● **Directions**
According to the passage on loglines below, what two mistakes do writers fixated on the one-sentence rule tend to make?

● **Provided passage**
** begin **

It is also important that a logline be short, much less so than a synopsis. The reason is two-fold. You need to keep the readers attention and you don't necessarily want to give everything away before the reader finishes. Imagine if you ask someone what a movie that you might want to see is about. Would you like it if they talked about it for five or ten minutes? You would probably tune them out. The last thing that you want is to bore your audience, or even worse make them think that it is a burdensome to read your logline in the first place. You would probably ...
... like it even less if he or she told you the entire story. There would be no point for you to even bother watching the movie.
How long should a logline be? Most advice you will get is probably going to be very specific, that a logline should be only one sentence. However, this can lead to frustration. Chances are that you will become obsessed with the one sentence rule that your logline must all fit before that period. You will probably make one of two mistakes. You may eliminate too much from your logline, leaving out important parts. You are just as likely to attempt a crazy run-on sentence with all sorts of semi-colons and commas. Not only is such a sentence hard to read, but it takes away from the message you are trying to convey with your logline.

** end **

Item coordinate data

** begin **

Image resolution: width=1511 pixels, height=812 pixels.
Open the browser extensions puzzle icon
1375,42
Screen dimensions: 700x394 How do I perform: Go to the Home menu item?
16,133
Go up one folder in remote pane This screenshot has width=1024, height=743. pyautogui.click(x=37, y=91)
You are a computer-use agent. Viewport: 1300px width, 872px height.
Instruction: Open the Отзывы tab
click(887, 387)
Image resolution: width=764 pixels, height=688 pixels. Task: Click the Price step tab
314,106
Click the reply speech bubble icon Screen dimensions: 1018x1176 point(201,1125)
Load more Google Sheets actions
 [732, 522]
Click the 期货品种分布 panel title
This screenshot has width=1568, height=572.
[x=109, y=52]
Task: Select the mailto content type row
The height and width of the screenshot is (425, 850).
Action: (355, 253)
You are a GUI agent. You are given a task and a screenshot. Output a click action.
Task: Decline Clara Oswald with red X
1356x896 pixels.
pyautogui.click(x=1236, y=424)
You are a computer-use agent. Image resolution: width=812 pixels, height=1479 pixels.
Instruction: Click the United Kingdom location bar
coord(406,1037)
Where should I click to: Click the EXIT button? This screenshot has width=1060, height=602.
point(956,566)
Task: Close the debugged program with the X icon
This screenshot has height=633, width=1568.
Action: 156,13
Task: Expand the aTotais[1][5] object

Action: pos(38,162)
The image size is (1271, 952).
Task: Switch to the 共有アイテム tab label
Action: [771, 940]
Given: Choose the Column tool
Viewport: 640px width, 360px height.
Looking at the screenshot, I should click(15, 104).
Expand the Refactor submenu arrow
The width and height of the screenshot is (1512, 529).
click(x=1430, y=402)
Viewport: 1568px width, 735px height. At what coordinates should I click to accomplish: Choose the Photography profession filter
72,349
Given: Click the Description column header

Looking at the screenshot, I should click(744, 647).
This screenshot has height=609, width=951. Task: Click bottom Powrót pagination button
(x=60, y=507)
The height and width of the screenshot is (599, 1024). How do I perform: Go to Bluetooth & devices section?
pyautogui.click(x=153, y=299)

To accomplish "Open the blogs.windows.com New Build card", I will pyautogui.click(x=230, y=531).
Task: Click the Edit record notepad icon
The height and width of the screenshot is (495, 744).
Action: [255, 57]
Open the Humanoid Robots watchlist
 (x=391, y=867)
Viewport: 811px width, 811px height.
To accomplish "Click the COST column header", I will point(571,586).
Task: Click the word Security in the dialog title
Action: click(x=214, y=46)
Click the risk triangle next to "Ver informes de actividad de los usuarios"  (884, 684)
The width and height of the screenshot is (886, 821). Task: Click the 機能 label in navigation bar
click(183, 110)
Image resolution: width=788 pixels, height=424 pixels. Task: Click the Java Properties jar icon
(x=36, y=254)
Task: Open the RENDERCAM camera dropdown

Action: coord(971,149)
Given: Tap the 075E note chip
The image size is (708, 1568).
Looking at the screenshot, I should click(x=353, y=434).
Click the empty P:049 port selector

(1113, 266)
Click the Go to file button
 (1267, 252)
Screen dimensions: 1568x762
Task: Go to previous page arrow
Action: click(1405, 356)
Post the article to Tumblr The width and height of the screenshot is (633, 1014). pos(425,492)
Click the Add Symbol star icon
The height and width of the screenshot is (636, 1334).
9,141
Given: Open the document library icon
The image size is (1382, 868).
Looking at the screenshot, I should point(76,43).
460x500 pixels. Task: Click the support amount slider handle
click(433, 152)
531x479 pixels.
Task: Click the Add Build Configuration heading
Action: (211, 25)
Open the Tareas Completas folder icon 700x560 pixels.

** end **

● **Written solution**
They either cut too much and leave out important parts, or they write a run-on sentence full of semicolons and commas.